To pick a store profile per environment, set FSD_ENV to the profile name. It wins over defaultProfile. NODE_ENV is not consulted, so a production build doesn't silently point at production infrastructure. See Profile selection.
Project structure
Suggested layout:
app/
api/
flows/
[...path]/
route.ts # Single catch-all (imports lib/flowstate)
layout.tsx
page.tsx
lib/
flowstate.ts # createFlowState config
src/
flows/
hello-chat/
flow.ts # Flow definition
blocks/
chat-gen.ts # Generator
counter.ts # Handler
components/
ChatApp.tsx # FlowProvider + hooks
Flows can live under src/flows/ or app/flows/. The CLI and most examples use src/flows/. Keep blocks next to their flow. Shared blocks can go in src/blocks/ or src/flows/shared/.
Common pitfalls
Server vs client components
Hooks require client components. If you see "useSession can only be used in a Client Component," add "use client" at the top of the file. FlowProvider can wrap from a layout; the children that call hooks must be client components.

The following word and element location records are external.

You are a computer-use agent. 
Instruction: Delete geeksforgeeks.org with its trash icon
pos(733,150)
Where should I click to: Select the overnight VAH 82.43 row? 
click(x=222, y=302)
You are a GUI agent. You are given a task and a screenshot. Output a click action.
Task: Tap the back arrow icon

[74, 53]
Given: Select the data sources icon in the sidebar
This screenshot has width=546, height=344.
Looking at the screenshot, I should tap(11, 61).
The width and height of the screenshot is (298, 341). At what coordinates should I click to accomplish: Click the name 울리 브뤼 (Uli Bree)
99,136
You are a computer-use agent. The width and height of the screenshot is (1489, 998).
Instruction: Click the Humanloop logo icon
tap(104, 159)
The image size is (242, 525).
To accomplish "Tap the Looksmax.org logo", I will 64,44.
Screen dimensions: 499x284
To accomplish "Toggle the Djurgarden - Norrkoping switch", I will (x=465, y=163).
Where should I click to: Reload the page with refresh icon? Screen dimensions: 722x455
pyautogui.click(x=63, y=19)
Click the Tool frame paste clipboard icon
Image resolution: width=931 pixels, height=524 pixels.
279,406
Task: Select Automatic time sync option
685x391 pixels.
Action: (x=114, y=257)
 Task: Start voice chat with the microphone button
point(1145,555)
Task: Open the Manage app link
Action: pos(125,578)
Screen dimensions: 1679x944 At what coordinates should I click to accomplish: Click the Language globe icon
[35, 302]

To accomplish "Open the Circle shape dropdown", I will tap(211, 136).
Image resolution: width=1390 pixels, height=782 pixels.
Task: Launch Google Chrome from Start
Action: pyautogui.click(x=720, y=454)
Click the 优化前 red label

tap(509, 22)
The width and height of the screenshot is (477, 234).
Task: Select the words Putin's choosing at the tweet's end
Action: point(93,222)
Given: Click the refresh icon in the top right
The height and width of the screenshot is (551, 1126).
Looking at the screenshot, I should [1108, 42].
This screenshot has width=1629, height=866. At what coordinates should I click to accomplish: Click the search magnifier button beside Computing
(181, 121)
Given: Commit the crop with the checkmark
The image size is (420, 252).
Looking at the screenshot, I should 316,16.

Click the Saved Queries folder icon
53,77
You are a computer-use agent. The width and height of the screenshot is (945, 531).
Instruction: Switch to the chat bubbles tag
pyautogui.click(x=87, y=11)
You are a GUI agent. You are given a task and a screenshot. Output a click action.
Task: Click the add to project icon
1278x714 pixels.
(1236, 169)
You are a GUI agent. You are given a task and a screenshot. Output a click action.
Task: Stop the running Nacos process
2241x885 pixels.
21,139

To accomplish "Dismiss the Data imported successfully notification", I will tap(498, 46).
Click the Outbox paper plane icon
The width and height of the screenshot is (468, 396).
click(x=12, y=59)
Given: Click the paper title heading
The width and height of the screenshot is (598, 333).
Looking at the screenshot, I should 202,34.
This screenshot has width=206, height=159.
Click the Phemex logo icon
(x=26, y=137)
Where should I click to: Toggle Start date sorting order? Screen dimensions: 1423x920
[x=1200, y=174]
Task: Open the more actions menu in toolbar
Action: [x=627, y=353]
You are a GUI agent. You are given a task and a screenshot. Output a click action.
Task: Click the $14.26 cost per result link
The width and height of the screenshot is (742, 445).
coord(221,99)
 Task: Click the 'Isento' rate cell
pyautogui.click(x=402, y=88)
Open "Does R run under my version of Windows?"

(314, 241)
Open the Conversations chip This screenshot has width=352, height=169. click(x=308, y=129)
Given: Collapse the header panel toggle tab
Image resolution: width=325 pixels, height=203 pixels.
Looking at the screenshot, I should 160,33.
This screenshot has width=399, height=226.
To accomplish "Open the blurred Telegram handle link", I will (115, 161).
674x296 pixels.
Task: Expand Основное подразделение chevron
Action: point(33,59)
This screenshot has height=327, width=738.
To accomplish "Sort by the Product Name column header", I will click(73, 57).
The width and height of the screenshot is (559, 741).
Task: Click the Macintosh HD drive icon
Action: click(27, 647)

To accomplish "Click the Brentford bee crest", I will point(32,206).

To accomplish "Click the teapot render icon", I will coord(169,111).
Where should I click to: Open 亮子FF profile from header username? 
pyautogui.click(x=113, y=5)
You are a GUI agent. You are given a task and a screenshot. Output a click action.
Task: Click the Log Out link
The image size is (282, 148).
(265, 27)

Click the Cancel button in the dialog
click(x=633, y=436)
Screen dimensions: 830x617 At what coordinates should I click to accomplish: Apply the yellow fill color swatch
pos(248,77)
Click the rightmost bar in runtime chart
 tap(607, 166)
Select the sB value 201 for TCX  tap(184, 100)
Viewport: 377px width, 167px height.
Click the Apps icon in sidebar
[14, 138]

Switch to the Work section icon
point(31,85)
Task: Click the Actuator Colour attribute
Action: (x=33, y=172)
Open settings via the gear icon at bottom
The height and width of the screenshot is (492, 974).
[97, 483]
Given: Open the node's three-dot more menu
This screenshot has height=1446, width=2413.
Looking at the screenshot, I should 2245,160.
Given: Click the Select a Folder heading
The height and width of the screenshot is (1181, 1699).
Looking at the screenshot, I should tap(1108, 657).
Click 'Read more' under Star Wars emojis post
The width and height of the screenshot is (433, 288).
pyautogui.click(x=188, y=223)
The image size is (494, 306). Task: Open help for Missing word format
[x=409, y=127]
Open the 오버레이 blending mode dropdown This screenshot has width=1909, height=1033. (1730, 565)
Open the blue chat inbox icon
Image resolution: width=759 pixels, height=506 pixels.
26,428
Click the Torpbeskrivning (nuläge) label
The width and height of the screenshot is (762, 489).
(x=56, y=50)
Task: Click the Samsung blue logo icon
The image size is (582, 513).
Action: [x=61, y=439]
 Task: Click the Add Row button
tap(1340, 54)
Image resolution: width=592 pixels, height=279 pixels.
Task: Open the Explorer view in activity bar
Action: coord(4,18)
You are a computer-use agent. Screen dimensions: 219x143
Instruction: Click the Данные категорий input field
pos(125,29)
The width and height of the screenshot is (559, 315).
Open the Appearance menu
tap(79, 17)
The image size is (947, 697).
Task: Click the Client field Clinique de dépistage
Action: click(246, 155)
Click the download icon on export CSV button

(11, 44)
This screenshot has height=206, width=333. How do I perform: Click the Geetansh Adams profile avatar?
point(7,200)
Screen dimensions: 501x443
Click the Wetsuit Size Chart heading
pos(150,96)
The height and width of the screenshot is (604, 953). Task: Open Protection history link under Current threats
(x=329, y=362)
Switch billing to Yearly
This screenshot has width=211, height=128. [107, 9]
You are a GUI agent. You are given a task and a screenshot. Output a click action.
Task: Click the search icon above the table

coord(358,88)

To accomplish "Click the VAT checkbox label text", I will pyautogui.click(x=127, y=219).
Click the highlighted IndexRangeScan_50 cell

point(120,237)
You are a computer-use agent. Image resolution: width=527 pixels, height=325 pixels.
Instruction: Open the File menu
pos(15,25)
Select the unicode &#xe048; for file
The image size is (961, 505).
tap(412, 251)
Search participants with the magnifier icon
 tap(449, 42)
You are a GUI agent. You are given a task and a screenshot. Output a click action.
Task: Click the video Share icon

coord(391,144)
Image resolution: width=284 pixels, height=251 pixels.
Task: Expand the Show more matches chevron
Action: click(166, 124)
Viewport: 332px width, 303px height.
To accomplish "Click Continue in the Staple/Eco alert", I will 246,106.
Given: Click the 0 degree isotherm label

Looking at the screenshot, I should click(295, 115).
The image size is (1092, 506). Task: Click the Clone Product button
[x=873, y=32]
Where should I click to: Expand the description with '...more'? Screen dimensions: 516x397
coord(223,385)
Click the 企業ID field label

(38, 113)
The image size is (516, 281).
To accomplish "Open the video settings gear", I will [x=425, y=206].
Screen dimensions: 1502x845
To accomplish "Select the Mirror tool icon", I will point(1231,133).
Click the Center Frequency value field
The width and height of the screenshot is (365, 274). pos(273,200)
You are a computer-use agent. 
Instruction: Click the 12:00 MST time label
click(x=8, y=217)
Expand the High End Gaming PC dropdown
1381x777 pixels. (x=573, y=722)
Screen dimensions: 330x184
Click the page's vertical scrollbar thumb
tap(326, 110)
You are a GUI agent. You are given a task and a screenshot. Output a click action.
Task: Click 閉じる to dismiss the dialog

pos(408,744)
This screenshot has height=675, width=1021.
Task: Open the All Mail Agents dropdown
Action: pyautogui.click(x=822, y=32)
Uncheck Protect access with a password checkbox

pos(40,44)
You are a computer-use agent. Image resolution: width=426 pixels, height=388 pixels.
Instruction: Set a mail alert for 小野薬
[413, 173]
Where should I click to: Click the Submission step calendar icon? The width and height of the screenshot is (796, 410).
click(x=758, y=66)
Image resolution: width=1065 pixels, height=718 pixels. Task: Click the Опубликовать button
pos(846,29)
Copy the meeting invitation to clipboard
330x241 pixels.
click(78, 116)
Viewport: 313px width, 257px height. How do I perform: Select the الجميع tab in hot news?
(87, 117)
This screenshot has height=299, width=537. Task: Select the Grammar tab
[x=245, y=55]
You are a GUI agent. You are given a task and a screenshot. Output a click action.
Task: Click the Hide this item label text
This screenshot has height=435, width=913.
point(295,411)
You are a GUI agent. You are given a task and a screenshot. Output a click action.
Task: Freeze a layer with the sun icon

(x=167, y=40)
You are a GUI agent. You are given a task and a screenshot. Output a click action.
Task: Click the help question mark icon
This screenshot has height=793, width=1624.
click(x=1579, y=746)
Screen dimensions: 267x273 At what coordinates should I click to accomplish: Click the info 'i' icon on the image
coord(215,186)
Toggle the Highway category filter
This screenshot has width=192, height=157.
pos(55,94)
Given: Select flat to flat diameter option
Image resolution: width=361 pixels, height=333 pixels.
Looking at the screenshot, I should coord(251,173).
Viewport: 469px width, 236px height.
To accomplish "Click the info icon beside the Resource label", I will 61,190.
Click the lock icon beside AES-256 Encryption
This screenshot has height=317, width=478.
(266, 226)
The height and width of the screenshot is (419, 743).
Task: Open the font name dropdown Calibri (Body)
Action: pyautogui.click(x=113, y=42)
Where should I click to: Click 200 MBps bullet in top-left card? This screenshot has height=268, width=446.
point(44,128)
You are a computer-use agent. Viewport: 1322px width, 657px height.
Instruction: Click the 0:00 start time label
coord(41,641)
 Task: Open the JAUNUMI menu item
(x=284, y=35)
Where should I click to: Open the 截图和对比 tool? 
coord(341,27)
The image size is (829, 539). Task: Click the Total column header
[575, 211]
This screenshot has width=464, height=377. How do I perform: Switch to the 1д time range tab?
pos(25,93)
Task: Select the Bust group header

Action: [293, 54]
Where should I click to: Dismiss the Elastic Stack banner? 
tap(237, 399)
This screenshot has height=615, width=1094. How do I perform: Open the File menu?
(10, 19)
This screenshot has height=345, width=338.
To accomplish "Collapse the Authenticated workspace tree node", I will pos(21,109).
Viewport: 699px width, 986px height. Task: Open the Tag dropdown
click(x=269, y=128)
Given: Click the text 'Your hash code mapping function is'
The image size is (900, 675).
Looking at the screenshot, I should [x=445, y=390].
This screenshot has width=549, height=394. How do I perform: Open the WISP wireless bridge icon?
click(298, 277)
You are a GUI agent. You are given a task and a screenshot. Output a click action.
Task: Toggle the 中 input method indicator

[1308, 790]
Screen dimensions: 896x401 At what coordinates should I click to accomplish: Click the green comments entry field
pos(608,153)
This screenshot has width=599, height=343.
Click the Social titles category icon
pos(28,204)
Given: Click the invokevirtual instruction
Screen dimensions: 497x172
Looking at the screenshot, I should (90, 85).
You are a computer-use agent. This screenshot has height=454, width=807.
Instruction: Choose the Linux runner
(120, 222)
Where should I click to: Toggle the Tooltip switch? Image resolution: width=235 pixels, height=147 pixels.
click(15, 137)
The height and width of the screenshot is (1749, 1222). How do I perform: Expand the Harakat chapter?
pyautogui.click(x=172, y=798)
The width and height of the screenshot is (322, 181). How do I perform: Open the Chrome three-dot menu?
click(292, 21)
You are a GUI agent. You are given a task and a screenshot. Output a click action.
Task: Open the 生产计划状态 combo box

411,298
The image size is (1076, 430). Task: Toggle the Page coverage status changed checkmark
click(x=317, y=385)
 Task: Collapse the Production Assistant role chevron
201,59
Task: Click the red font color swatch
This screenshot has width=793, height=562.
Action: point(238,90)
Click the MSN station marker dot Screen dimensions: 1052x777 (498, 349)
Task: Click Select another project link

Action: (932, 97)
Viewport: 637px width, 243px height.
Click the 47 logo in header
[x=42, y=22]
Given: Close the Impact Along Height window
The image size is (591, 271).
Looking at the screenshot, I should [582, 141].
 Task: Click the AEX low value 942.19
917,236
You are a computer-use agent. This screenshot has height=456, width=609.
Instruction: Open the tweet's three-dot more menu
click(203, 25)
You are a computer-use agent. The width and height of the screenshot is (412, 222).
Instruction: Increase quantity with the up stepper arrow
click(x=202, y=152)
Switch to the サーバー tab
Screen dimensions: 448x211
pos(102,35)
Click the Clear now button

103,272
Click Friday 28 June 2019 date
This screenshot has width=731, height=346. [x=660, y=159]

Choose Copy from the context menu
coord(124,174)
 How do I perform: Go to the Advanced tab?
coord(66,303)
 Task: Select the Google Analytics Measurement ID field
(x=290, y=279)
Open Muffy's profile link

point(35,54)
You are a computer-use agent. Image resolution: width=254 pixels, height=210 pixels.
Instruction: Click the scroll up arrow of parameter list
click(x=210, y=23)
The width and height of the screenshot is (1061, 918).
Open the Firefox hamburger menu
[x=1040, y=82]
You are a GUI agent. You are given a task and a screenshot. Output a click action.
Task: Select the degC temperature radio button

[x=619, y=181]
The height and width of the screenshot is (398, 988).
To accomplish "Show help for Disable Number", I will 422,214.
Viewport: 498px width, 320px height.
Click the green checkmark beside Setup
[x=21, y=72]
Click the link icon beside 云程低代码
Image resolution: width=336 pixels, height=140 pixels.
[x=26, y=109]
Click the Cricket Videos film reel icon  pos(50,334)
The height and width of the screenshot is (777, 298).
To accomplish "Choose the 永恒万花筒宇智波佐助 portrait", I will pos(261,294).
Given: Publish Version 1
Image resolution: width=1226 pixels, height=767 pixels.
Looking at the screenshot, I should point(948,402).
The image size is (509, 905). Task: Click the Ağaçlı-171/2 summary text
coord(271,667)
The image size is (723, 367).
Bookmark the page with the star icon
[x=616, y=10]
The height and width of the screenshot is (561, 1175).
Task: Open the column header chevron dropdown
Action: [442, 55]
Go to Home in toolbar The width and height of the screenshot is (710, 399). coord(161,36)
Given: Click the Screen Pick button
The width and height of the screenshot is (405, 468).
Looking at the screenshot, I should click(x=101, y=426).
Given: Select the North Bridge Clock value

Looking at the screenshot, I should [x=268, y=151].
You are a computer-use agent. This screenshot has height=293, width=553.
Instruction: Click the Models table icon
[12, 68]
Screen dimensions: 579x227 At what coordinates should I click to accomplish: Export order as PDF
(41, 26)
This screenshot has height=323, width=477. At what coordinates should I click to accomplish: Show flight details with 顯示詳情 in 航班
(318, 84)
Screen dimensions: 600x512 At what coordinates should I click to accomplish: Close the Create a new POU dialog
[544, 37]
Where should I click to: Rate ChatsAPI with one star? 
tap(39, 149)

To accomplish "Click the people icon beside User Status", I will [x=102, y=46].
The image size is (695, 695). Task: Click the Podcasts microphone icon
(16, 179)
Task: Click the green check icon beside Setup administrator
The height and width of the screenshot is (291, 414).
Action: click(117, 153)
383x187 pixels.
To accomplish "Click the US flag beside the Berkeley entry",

Pass the flowstate object, not its router
createVercelNextHandler(flowstate) takes the FlowState handle, not the resolved router. Don't call createVercelNextHandler(flowstate.getRouter()). The handler resolves the router lazily on the first request, which is what lets stores initialize without top-level await.
API route exports
The route must export GET, POST, PATCH, and DELETE. The framework uses all four. If you only export POST, streaming and state fetches will fail. The destructuring form (export const { GET, POST, PATCH, DELETE } = ...) exports all of them at once.
FlowProvider placement
Put FlowProvider as high as needed. Every component that uses useFlow, useSession, or useClientData must be a descendant. If you have multiple flows in one app, use nested providers or switch flowKind based on route.
Base URL for the client
The client defaults to /api/flows when running in the browser. If your API lives elsewhere (e.g. a separate backend), configure the base URL in the client or FlowProvider. See the Client API for options.